ECB: No sovereign QE for Christmas, but promises of a New Year's resolution
Markets appear disappointed by the lack of news from the ECB on QE. However, the tone remained dovish and open to additional stimulus.
European Central Bank (ECB) president Mario Draghi confirmed that the Governing Council decided not to change either interest rates, or the ECB's asset purchase programme following the meeting. Given the negative reaction in financial markets, it appears that investors were positioned for the introduction of sovereign quantitative easing (SQE). Draghi said that the outlook for growth and inflation has worsened over the past quarter, but that the committee remained confident that the measures announced so far (ABS and covered bond purchases) will be effective.
We expect the European Central Bank to begin sovereign quantitative easing in the new year.
Draghi repeated that "…the Governing Council remains unanimous in its commitment to using additional unconventional instruments within its mandate. This would imply altering early next year the size, pace and composition of our measures." He also said that in response to the request made last month "…ECB staff and the relevant Eurosystem committees have stepped up the technical preparations for further measures, which could, if needed, be implemented in a timely manner." Draghi has essentially promised to re-examine the effectiveness of the measures introduced so far in January and March in order to decide whether more needs to be done. Indeed, based on the latest projections from ECB staff, the Governing Council may be very close to pulling the SQE trigger.
The ECB staff projections now show growth in 2015 to be just 1%, compared to 1.6% in the previous forecast (September). Growth for 2016 has also been downgraded from 1.9% to 1.5%. The forecast for annual HICP inflation was downgraded from 1.1% to 0.7% for 2015, and from 1.4% to 1.3% for 2016. Compared to the Schroders forecast, the ECB is more optimistic on growth for both 2015 and 2016. The ECB forecast for inflation in 2015 is lower than our own, but is higher in 2016.
The fall in oil prices has been the main change to the outlook over the past quarter. Lower energy prices will boost the purchasing power of households, mimicking the impact of a tax cut. However, lower energy prices will also lower overall inflation over the coming months, which concerns the ECB as there is a risk that the temporary fall in the annual comparison becomes ingrained in households’ inflation expectations.
Despite the still dovish tone from Draghi, markets reacted negatively to the news. The EuroSTOXX 50 index fell just under 1.8% compared to just before the press conference, while government bond yields rose (prices fell), and the euro rose about 0.9% against the US dollar. Markets may have also reacted negatively to Draghi’s admission that not all Governing Council members backed the introductory sentence referring to the intention to move the ECB’s balance sheet “…towards the dimensions it had at the beginning of 2012.” The size of the balance sheet has been a key focus lately and is seen as the ECB’s main policy tool moving forward.

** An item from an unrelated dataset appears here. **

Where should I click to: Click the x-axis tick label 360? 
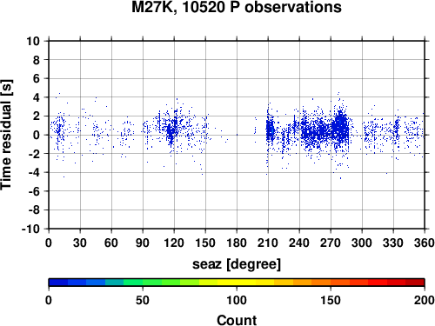tap(425, 243)
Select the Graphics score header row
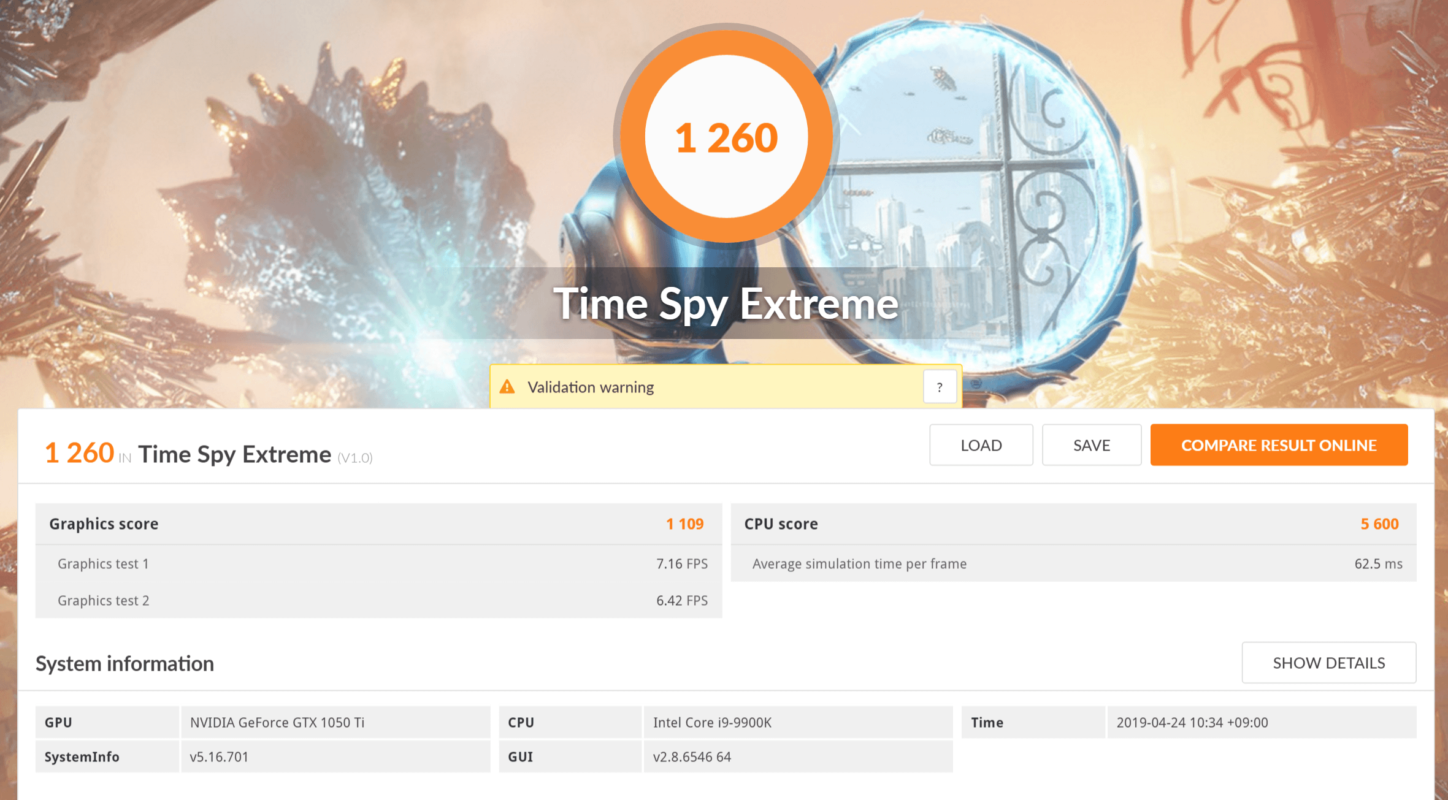This screenshot has width=1448, height=800. 378,524
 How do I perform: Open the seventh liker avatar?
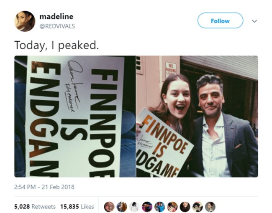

In our view, there were no real surprises today. The language remained dovish and open to additional stimulus, but also reflected some of the Germanic dissent in the committee. We expect the ECB to begin SQE in the new year for three reasons. First, the euro on a trade weighted basis has actually appreciated since October, largely due to other non-US currencies depreciating more aggressively than the euro. The second reason is the lack of bank lending to households and corporates. While this should improve, we doubt it will do so quickly enough to satisfy the ECB. Finally, growth and inflation are unlikely to improve in the near term. Indeed, Draghi has already stated that the ECB’s forecast was closed before the full fall in oil prices was realised, suggesting additional downside risks to the inflation forecast. SQE will probably follow, but remember, this is a central bank that will represent 19 member states from January, and so behaves like an oil tanker – incredibly slow to change direction. After all, it has taken 13 years for the ECB to move into its new offices! So markets will have to make do without QE for Christmas, but a New Year’s resolution may bring cheer in 2015.